The ’Obesity Prevention through risk-factor identification, prognostics and early-stage intervention’ project, also known by its acronym EprObes, aims to address the public health concern of obesity and its context through the use Artificial Intelligence (AI). The study is coordinated by Manuel Tena-Sempere, Empar Lurbe and Fernando Fernández-Aranda, all researchers from CIBER-- the Biomedical Research Networking Centre.
The use of AI is one of the most innovative aspects of the project, which incorporates the analysis of data and the use of machine learning algorithms to design decision support tools for doctors and health professionals in the prevention and treatment of overweightness and obesity. During the 5 years of the study scientists from countries like Germany, France, Denmark, Turkey, Poland, Belgium and Estonia will come together to collaborate.
Also participating in the project are leading Spanish institutions, such as the Universitat de València, the Biomedical Research Institute (Incliva), the University of Cordoba (UCO), the Biomedical Research Institute Foundation (Idibell), the Foundation for Biomedical Research of Cordoba (Fibico) and the Spanish Research Council (CSIC), along with 18 international organisations.
AI models, such as artificial neural network or recurrent neural network models, will be used to analyse the time series data of the sample cohorts and make predictions about the risk of developing obesity in determined periods of time. àlex Bravo, a researcher specialised in Machine Learning, stresses that the use of these models, which are based on descriptive data such as age and gender, "will allow for the prediction of obesity trajectories based on the likelihood of individuals being overweight or obese."

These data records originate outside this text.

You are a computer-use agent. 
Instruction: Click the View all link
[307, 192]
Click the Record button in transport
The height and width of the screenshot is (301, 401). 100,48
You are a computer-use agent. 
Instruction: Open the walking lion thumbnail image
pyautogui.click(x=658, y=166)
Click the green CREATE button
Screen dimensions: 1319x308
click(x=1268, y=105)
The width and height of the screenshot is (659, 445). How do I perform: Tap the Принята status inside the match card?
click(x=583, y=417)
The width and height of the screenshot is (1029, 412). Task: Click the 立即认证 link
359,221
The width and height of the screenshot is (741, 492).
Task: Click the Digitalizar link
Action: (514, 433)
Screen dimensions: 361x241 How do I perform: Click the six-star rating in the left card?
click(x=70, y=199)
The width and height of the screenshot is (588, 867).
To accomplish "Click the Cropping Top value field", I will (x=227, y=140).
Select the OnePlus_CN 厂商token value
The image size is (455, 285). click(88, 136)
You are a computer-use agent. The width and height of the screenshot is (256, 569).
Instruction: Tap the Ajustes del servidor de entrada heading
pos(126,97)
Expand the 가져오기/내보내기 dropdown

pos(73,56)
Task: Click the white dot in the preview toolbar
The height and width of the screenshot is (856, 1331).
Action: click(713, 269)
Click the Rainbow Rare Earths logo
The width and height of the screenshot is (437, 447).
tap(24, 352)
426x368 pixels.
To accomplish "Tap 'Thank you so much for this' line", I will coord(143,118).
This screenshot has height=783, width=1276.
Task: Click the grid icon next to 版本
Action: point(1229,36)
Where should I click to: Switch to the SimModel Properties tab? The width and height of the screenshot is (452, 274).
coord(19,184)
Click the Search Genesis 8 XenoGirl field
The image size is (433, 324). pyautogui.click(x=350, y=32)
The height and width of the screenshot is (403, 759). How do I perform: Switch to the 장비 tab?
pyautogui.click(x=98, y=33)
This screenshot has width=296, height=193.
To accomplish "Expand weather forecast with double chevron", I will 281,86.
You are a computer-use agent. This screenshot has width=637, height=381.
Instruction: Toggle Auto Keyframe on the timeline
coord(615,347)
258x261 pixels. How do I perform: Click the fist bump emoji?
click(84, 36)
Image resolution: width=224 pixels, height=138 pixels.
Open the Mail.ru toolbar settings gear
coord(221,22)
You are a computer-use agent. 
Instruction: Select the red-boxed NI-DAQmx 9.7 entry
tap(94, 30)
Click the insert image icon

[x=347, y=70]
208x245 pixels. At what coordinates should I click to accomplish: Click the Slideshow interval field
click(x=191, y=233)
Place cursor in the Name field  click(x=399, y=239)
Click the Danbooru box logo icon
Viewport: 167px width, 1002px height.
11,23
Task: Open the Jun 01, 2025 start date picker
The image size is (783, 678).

According to Manuel Tena-Sempere, coordinator of the project and principal investigator at CIBEROBN and the University of Cordoba, "Despite extensive research efforts, up until now, treatment for the most common forms of obesity have shown limited effectiveness. Therefore, effective prevention strategies, especially in the early stages of life, are essential to avoid the full spectrum of life-long metabolic complications caused by overweightness."
To implement personalised measures against obesity and its comorbidities, the EprObes project aims to identify the risk and protective factors and the underlying mechanisms of excessive weight gain in critical periods of maturation. The research will start at the very first stage of life-pregnancy-in which researchers Carlos Simon and Felipe Vilella from the Universitat de València and Incliva seek to identify epigenetic modifiers that are secreted by the mother and are related to the start of the disease, and from there will move to understanding early childhood development and later puberty and adolescence.
Determining factors of obesityEnvironmental compounds, family conditions, maternal metabolic state, foetal growth and epigenetic factors are some of the determinants of obesity and are all present at early stages of human development. Therefore, as the EprObes coordinator explains, the European projects seeks to contribute to "implementing preventative strategies from the earliest stages of life."
The study is also designed from a comparative gender perspective, which allows for a better understanding of how hormones, metabolism, gender roles, social disparities and other factors may interact and contribute specifically to obesity and its comorbidities in each gender.
The project also incorporates, in a cross-cutting manner, the analysis of psychological and socio-economics factors, most notably mental health and eating disorders as aspects that have an impact on and increase the risk of obesity, a public health problem of increasing incidence in both developed and developing countries.
To better address the multi-faceted nature of obesity causality, especially in the critical period of childhood, the EprObes project is divided into nine interconnected work packages, which include clinical and preclinical studies, mechanistic and molecular analyses and, as aforementioned, the use of bioinformatics tools and AI.
In any case, all data that will be used in the EprObes project will be treated with the highest standards and implementing the applicable regulations at European level and at national level by each participating entity.